В качестве взыскания заключенную могут поместить в помещение камерного типа — ПКТ. По словам Полины, в Заречье ПКТ отличается от ШИЗО только тем, что там выдают постельное белье, нет необходимости носить специальную форму и можно взять с собой немного больше личных вещей. ПКТ — это тоже закрытая камера, раз в день оттуда выводят на «прогулку».

«Просто выводят на воздух во — мы называли их „собачьи“ — дворики, где только полоска неба видна сверху через решетку».

В камеру ПКТ или ШИЗО иногда подселяют осужденных, которые устраивают провокации, говорит Полина.

«Появляется такая соседка, ты смотришь и думаешь — бросится она на тебя или нет. Это такая форма издевательства со стороны администрации — слишком спокойно вам, наверное, сидится, надо добавить экшена. Как правило не вполне адекватные женщины: то ли это врожденное, то ли на фоне злоупотребления алкоголем [на свободе]».

В колонии Полину трижды судили по статье о злостном неповиновении администрации колонии (статья 411 УК) — каждый раз новое дело заводили незадолго до конца срока. На фоне постоянных издевательств и безысходности в колонии появляются мысли о самоубийстве.

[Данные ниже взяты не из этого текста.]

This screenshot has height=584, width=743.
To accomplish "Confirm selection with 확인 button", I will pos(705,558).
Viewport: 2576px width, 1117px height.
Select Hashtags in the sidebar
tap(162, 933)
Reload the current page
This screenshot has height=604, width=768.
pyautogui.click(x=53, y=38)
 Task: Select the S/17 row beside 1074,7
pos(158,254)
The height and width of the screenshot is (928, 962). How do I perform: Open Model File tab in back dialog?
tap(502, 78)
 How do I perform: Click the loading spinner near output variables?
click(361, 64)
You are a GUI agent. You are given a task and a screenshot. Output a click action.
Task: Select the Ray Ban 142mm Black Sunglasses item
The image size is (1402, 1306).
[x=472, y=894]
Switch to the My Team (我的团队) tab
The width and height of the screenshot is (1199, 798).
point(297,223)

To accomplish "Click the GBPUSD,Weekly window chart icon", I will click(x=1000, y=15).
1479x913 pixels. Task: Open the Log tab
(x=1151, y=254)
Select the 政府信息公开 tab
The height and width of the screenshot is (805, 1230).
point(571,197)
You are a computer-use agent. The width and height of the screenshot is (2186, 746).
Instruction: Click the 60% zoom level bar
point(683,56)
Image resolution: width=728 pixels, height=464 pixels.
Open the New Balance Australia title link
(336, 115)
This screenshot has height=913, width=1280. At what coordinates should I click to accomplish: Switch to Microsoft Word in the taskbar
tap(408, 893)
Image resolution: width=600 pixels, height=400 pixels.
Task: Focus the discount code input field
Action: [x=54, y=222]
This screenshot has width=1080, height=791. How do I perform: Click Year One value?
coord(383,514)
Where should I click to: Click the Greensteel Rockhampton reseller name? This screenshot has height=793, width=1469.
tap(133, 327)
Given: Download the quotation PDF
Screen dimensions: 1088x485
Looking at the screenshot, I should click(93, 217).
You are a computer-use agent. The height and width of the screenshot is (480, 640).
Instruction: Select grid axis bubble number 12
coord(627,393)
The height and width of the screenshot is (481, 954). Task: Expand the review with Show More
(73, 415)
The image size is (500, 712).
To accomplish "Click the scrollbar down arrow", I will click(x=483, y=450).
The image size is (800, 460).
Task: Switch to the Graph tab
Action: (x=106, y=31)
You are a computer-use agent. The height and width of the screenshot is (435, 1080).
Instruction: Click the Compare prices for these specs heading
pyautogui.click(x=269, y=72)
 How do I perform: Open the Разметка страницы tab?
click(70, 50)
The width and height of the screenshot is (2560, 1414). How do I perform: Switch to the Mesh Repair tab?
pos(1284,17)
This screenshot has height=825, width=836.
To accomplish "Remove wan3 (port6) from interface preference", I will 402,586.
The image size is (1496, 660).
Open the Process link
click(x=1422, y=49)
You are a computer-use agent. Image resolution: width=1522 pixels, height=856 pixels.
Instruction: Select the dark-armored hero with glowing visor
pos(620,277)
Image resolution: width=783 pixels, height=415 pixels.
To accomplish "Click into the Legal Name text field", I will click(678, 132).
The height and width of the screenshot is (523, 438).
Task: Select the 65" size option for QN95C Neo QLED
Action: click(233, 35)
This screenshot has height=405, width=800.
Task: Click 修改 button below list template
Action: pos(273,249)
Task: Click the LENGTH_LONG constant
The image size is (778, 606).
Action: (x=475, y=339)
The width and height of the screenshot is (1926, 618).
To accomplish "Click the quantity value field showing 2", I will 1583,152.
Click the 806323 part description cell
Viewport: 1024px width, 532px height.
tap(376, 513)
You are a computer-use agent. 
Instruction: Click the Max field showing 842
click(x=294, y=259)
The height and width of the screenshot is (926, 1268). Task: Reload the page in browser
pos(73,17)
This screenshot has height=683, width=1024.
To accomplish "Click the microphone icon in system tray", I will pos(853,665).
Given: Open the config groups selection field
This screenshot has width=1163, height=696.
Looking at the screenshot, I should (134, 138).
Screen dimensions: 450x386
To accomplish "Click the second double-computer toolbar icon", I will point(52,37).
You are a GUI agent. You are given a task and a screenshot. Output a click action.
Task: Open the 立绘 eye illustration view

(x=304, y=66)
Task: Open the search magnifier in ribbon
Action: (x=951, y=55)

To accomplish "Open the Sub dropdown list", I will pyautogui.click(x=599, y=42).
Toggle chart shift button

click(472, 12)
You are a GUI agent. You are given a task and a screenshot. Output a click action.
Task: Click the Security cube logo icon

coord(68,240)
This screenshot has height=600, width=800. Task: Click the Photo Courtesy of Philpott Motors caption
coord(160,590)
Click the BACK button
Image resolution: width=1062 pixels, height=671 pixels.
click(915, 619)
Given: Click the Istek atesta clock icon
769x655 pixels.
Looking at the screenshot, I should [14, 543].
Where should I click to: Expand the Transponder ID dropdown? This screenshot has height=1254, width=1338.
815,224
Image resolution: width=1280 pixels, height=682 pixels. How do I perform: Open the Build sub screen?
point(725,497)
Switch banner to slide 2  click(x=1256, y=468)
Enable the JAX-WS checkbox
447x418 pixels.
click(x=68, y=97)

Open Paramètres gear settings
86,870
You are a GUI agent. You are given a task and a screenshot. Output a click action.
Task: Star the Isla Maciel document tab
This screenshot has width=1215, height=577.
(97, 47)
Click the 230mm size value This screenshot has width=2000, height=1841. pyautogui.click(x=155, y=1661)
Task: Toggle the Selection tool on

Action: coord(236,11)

«У меня в течение нескольких месяцев было такое — нужно перестать позволять им издеваться над собой. Просто взять и все разом закончить. Встаешь и ложишься с такими мыслями. Сделать это там вполне возможно, несмотря на постоянное наблюдение. Человек в колонии становится очень находчивым. Удерживает вера в бога, потому что это большое зло. Ну и конечно семья, дети, призрачная надежда, что все-таки есть шанс с ними встретиться».